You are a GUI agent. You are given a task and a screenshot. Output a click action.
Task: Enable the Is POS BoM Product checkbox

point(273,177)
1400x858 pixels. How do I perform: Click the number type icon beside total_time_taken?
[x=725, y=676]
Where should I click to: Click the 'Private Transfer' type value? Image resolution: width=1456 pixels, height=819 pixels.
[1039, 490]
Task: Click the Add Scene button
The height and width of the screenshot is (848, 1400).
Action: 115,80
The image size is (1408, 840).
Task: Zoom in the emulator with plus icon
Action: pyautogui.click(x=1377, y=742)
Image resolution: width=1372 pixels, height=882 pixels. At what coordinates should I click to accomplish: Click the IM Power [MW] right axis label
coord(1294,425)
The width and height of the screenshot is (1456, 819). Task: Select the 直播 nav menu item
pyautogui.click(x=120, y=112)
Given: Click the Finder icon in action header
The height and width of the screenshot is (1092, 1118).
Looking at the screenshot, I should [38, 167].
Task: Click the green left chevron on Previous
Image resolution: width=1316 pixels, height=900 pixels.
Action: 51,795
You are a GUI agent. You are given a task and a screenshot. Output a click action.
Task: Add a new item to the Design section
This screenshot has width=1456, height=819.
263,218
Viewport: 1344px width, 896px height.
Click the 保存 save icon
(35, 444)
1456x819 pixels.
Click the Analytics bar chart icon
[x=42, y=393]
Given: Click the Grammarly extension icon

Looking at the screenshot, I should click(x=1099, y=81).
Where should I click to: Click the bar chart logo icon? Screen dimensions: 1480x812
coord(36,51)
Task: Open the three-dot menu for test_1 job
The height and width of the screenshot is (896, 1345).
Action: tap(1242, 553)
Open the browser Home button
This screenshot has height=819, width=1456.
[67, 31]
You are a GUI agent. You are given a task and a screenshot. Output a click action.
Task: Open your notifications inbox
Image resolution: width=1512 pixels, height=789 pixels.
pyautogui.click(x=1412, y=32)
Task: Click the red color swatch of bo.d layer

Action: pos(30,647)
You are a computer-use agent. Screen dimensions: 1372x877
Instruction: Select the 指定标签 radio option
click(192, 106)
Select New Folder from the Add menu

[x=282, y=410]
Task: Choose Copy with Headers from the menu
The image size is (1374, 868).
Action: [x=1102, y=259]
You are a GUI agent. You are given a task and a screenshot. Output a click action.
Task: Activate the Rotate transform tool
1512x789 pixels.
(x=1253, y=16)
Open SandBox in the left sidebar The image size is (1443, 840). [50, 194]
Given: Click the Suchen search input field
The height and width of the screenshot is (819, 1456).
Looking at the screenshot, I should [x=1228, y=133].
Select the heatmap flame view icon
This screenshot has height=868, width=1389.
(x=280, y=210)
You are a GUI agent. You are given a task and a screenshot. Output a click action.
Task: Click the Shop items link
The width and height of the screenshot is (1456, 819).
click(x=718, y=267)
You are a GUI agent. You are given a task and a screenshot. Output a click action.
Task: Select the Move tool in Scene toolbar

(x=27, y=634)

Exercise directions
Taking the records above, retype every line from the one with "Open the browser Home button" down to the one with "Task: Open your notifications inbox", exactly and with nothing else.

Solution for this problem
Open the browser Home button
This screenshot has height=819, width=1456.
[67, 31]
You are a GUI agent. You are given a task and a screenshot. Output a click action.
Task: Open your notifications inbox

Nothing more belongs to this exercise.